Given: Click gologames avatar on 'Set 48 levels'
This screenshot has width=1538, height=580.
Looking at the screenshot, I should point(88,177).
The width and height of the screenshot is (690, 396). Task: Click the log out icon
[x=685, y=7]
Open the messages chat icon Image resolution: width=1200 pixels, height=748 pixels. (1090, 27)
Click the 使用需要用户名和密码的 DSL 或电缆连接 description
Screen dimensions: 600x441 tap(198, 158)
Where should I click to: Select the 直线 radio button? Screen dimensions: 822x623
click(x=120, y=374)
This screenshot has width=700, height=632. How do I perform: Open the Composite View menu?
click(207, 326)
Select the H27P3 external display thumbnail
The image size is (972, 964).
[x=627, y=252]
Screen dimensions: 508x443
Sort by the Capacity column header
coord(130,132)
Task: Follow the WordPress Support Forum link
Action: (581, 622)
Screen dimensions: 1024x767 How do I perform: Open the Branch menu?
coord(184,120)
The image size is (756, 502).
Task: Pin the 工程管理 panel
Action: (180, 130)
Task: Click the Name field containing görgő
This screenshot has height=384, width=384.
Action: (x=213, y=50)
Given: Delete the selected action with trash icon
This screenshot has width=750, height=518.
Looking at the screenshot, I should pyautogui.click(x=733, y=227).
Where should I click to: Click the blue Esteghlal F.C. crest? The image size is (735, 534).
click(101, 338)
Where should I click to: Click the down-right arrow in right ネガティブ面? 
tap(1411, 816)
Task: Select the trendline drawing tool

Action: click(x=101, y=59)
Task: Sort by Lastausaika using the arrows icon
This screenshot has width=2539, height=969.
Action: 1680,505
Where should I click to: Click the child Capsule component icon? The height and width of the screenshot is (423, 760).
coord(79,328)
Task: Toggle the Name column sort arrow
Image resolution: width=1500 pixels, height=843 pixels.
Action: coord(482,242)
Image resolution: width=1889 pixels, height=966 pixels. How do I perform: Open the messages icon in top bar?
========================================================================
▶ _REQUIREMENT_: Within the material above, show every line that includes "Name".

▶ _YOUR SOLUTION_:
Task: Click the Name field containing görgő
Task: Toggle the Name column sort arrow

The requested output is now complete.